Los móviles, así les decían a los Falcon afectados a los servicios, se fueron acercando lentamente a la casa de Exequiel, con las luces apagadas. Dentro del precario lugar se escuchaban risas juveniles y música alta. Los siniestros carruajes verdes, cargados de asesinos a sueldo que portaban armamento como para una invasión, se apostaron sobre la solitaria calle de tierra. No se dieron a conocer, ni irrumpieron pidiendo documentos como en las frecuentes razzias. No averiguaron quiénes eran aquellos supuestos extremistas apátridas, cómo se los llamaba, que sueños locos, qué lirismo utópico los reunía. Ni siquiera utilizaron la cinematográfica frase de “salgan con las manos en alto”. No preguntaron nada, se limitaron a apretar los gatillos, descargando un infierno de plomo ardiente sobre la casa y sus ocupantes, Los pedazos de mampostería volaban para todos lados, el tocadiscos enmudeció despedazado por munición pesada, caían los cuadros, espejos, muebles. Y los chicos trataban de refugiarse, pero no había sitio que resistiera las andanadas de fuego cruzado. La locura criminal se había desatado sobre ellos, y no tenían defensa. Uno a uno, algunos todavía abrazados, fueron cayendo. con el pecho o la cabeza destrozados.
El río de sangre adolescente brotaba entre los escombros y la cortina de humo producida por los disparos. No hubo resistencia, no contaban con qué. Los hombres oscuros siguieron gatillando, aún después de que la marea, intensamente roja, mojara sus botas.

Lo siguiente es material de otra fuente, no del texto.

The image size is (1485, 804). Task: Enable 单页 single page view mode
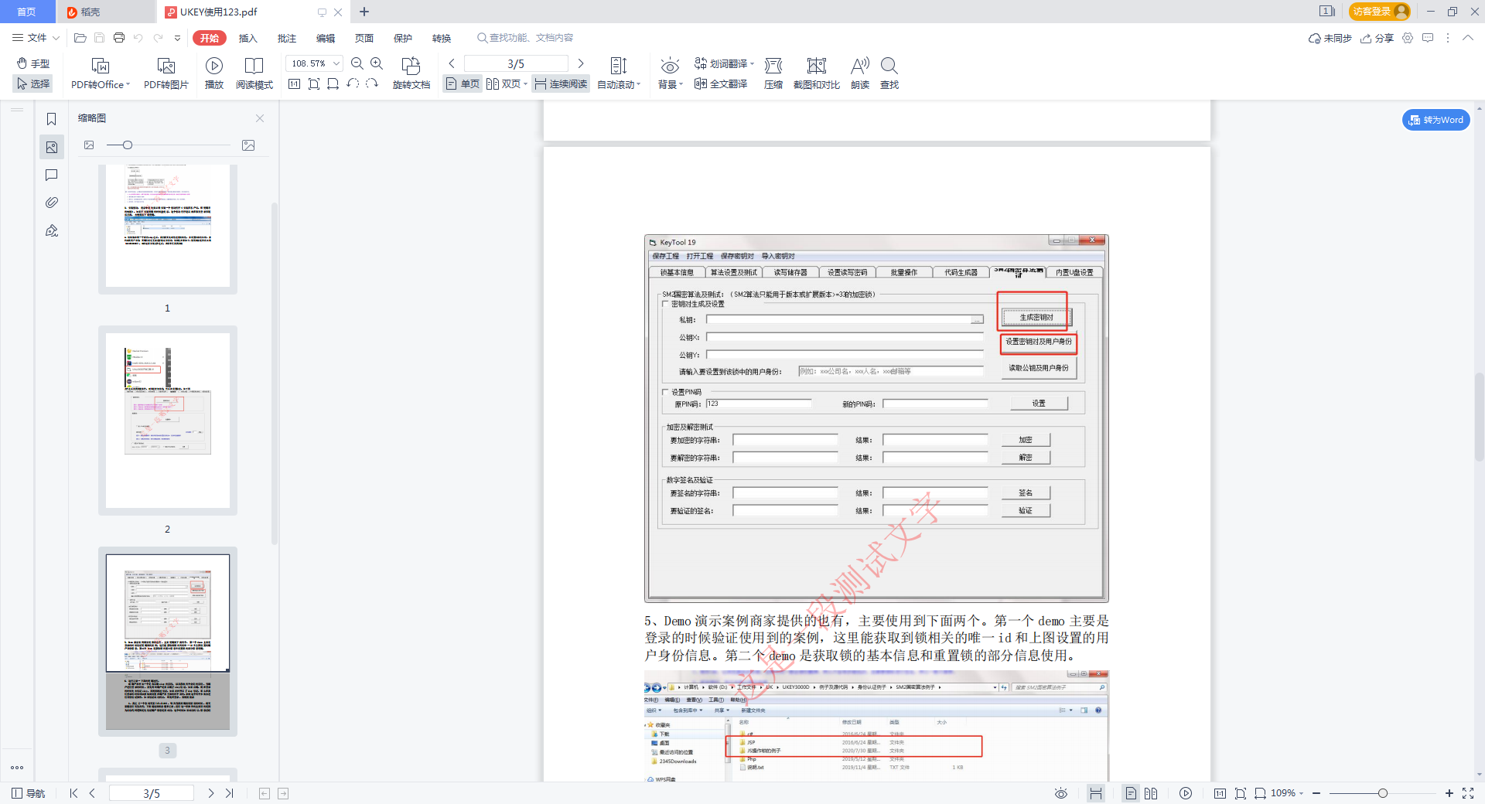tap(462, 83)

Rostros asesinos reflejaban el placer de las hienas al oler su presa moribunda.
Al día siguiente, los medios de comunicación, en su mayoría cómplices de la barbarie instalada por el poder, informaban con grandes titulares: “enfrentamiento en el Sur del Gran Buenos Aires”, “combate entre fuerzas de seguridad y guerrilleros”, “dieciséis extremistas muertos tras intenso tiroteo con las fuerzas del orden”.

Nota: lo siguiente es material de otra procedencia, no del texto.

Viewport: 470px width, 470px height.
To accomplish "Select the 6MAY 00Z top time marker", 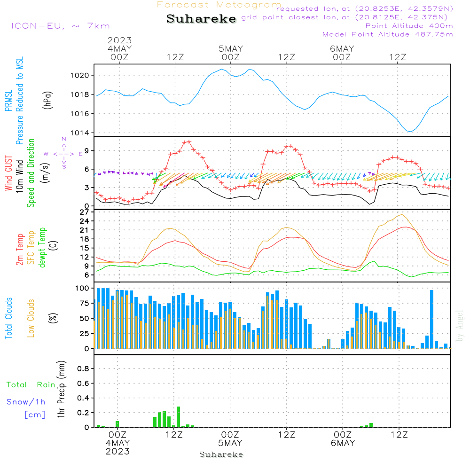I will [x=342, y=53].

Patrañas, todo mentira. Como entonces y como ahora, las noticias que consumimos han sido, son y serán manejos de la minoría que manda para crear una realidad acorde a sus intereses. Lo que consideramos cierto, concreto, verdadero, no es más que una versión deformada de lo que sucede.
Yo lo sé. Sé que en aquella espléndida noche de octubre, hace veintisiete años en El Jagûel, mataron a quince soñadores e inocentes jóvenes. Asesinaron la bella utopía de ayudar al otro por el afán de hacer un mundo mejor. Lamentablemente yo, Exequiel, fui testigo presencial. Me había escondido en el baldío frente a mi casa, cuando empezaron las detonaciones a mansalva. Desde allí escuché los gritos desesperados de mis amigos y amigas, el retumbar implacable de ametralladoras y escopetas, y por último, el espeso silencio, la quietud de muerte, el leve goteo de la sangre fluyendo hacia la calle. Ese recuerdo todavía me estremece. En las noches cálidas y diáfanas, mi cuerpo se niega a dormir, únicamente saturándome de pastillas y alcohol logro conciliar el sueño, y olvidar por un rato aquella delación que cometí sin calcular los riesgos.
El dinero que recibí de los servicios me alcanzó para terminar la carrera y poner mi propio estudio de abogacía. Después, cuando vino la democracia con sus juicios, defendiendo a milicos fundamentalistas y torturadores, recaudé lo suficiente como para irme adonde quiera y vivir sin apremios por el resto de mis días.
Pero no me sirvió para arrancarme la memoria y evitar el veneno de los remordimientos que fue infestándome por dentro. Ahora comprendo que este cáncer que me devora las vísceras nació la misma noche en que mis amados compañeros eran sacrificados por los guardianes del ilusorio “mundo libre, occidental y cristiano”.
Y ya no me queda vida para arrepentimientos.